Whitecaps youth struggle to convert development to victory in ACC loss

Alphonso Davies - Vancouver Whitecaps - Canadian Championship - Fallen vs. Ottawa

It was meant to be a game for Vancouver Whitecaps' young players to shine and show the Whitecaps' management team that they deserved to be in the mix for MLS minutes.


But after 90 minutes and a 2-0 away loss to the NASL Ottawa Fury in the first leg of their Amway Canadian Championship match up, Vancouver's depth is perhaps not looking as strong as many had hoped it would be.


Vancouver started six Canadian players, five of them Homegrowns, in a line-up that featured only one player, goalkeeper Paolo Tornaghi, older than 25. The 'Caps spoke before the game about their desire for their young players to go out and play freely, but the team turned in a rigid and impotent performance instead.


"We're disappointed," said 'Caps assistant coach Martyn Pert, to Vancouver's TSN 1410 radio after the match. "They didn't play to their full potential that we believe that they've got. They didn't express themselves, they didn't move the ball quick enough and therefore allowed them to get close and tight to us.


"We had too many touches, particularly the line behind their midfield, therefore we didn't really have that fluidity or any sort of possession really. We didn't create anything or move the ball quick enough or have any sort of creativity."
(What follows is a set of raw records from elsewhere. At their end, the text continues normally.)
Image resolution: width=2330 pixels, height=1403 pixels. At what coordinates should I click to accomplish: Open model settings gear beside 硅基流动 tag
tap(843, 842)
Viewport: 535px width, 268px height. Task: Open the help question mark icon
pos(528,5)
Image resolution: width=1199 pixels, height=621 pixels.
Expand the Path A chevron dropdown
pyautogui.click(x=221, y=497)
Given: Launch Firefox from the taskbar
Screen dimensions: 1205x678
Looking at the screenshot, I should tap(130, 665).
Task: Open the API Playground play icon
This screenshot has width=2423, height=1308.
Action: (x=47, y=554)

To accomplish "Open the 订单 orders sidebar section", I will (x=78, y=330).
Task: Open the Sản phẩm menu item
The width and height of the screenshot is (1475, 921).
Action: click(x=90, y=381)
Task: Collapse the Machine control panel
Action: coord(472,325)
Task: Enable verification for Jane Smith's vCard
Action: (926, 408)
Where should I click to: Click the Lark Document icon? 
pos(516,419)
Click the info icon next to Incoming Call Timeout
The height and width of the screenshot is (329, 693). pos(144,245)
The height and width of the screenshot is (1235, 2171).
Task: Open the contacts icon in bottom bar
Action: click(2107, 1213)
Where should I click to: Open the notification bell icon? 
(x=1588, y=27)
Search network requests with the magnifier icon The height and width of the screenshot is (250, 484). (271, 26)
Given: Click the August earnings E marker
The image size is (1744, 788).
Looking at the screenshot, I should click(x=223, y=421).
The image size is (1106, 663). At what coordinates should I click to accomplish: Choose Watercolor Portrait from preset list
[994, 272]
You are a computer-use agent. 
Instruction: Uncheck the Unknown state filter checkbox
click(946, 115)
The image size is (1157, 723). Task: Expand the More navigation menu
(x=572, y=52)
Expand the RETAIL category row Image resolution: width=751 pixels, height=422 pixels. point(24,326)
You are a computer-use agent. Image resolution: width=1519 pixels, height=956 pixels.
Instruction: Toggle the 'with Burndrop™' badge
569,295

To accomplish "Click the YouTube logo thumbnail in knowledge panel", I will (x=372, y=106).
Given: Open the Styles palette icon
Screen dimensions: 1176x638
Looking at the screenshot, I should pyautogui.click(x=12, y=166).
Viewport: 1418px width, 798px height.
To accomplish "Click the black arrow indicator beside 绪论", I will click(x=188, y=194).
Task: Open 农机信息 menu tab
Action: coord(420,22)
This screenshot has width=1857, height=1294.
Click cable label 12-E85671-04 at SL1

Head coach Carl Robinson likes to talk about the fine lines in soccer and his quandary in giving young players opportunities, especially in cup play, yet producing the necessary result: victory is one of them.


"The club model is we want to develop young players, without losing the fact that the game is about winning games of football," Robinson said. "Today we didn't win a game.


"We got some experience for some of them, some of them made their debut, we even had a 15-year-old [Alphonso Davies] on the field at the end of the game, who looked very sharp and very bright. It's finding the balance of doing that, development, giving chances, but winning. We didn't get that right today."


The flatness of the 'Caps young guns surprised Pert, who doesn't doubt their ability, though he noted one of the biggest adjustments for Vancouver's young players is going to be switching from learning mode to actual game mode, as evidenced by the Ottawa loss.


"Winning football is different to development football," Pert stated. They've got to learn the difference between that. In development football where every team looks to play football, every team looks to be creative, playing football the right way let's say.


"Then there's winning football where teams will give you different problems. They'll be more physical, they'll play a different style and you have to do the fundamentals. You have to learn how to win. You have to do the fundamentals as well as being a good technical player."